[Provided data — start]
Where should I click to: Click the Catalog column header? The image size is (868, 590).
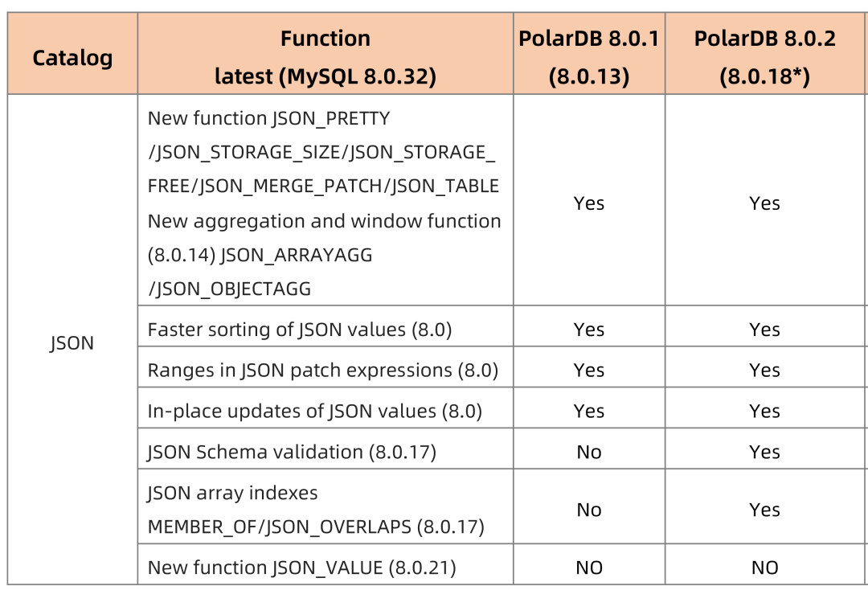(72, 58)
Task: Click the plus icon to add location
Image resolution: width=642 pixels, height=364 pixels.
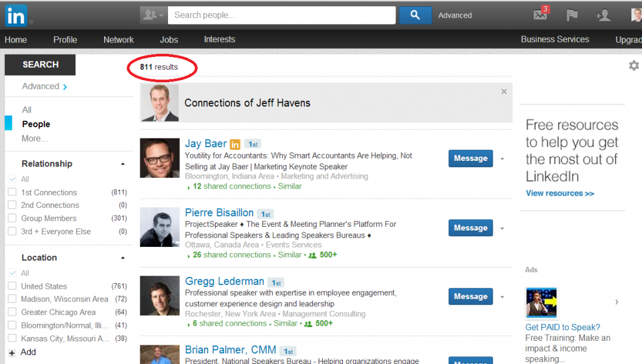Action: coord(12,353)
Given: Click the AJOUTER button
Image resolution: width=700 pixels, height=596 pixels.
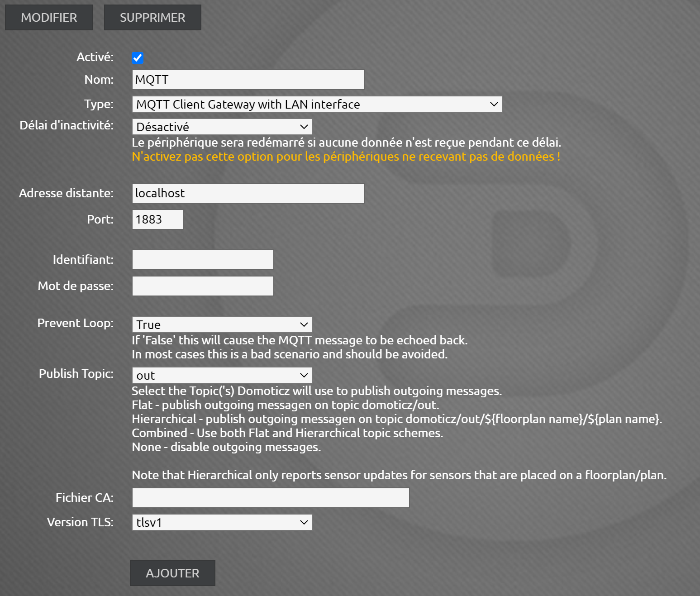Looking at the screenshot, I should tap(172, 573).
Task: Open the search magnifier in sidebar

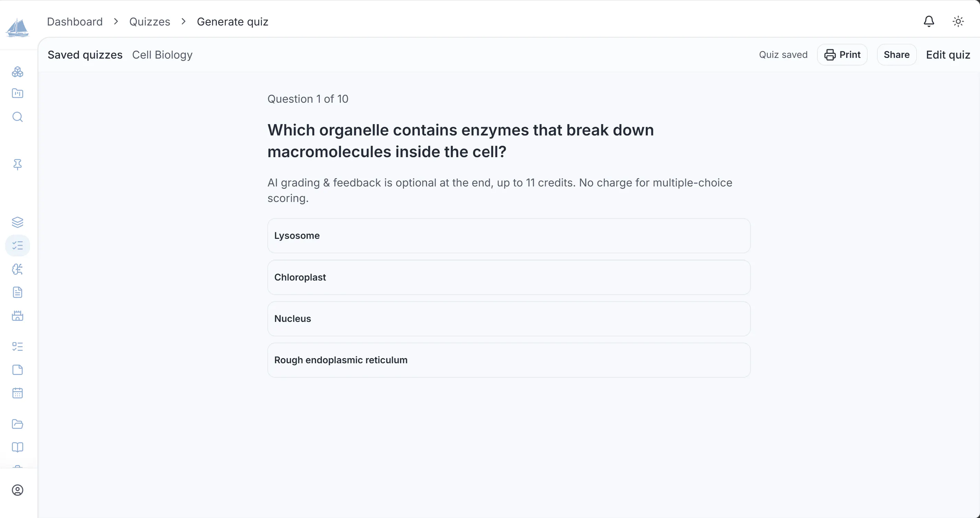Action: point(18,117)
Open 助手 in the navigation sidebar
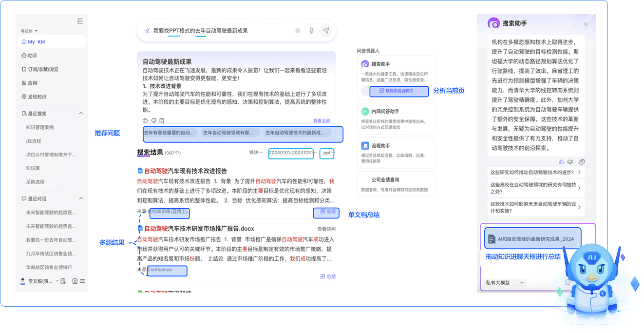 point(32,56)
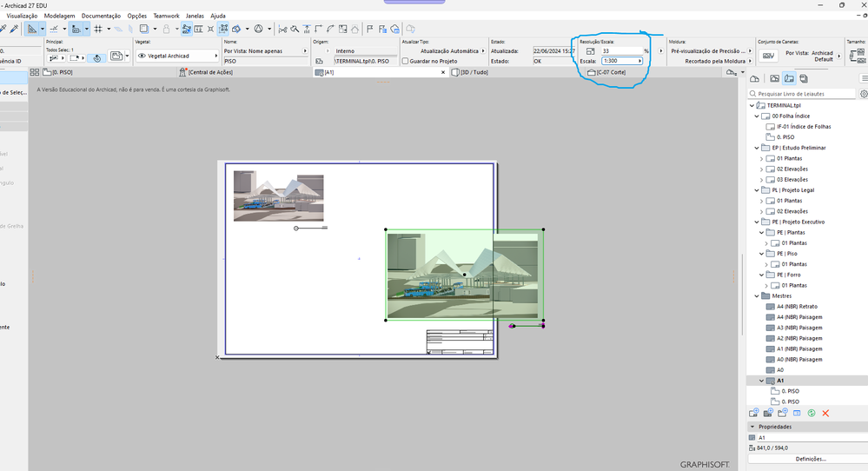This screenshot has width=868, height=471.
Task: Click the grid snap icon in toolbar
Action: point(98,29)
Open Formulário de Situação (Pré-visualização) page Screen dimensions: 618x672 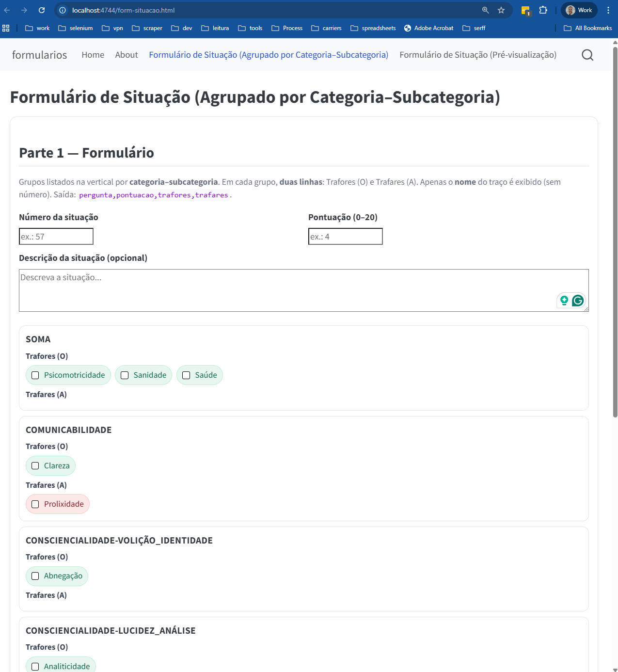point(477,55)
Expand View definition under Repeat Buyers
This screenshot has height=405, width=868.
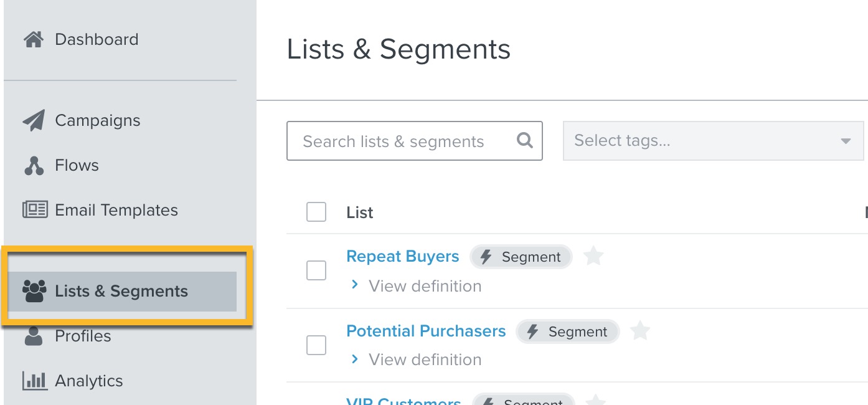pos(417,286)
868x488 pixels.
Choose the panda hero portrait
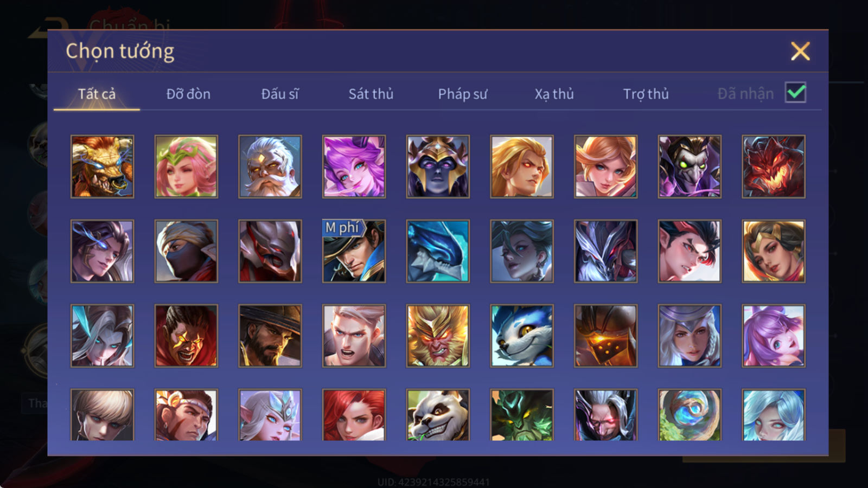438,415
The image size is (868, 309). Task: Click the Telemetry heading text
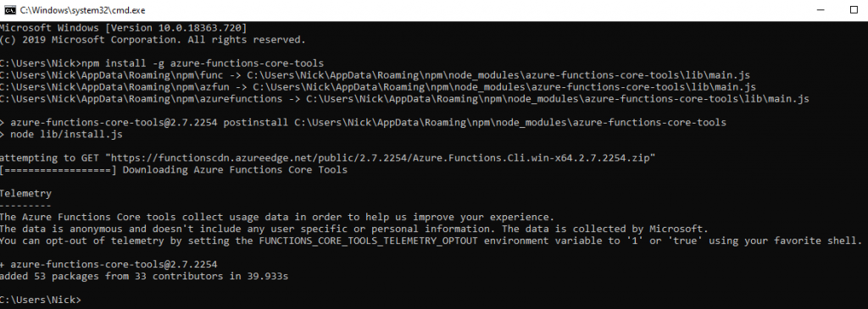25,194
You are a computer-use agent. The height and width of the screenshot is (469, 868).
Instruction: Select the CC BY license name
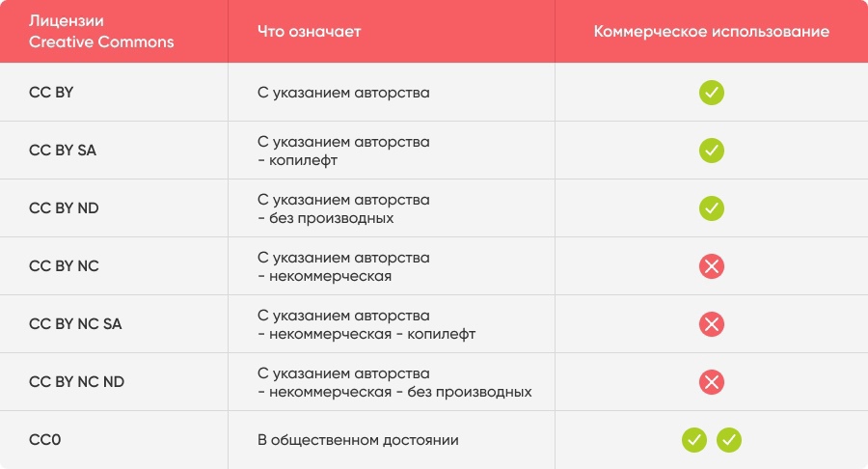[51, 93]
[Provided data — finish]
About this exercise
The answer must be an exact copy of the lines from the one that holds "868x488 pixels." through the end of the data, both included, with no pictures.

Answer to this exercise
868x488 pixels.
Choose the panda hero portrait
438,415
The image size is (868, 309). Task: Click the Telemetry heading text
25,194
You are a computer-use agent. The height and width of the screenshot is (469, 868).
Instruction: Select the CC BY license name
[51, 93]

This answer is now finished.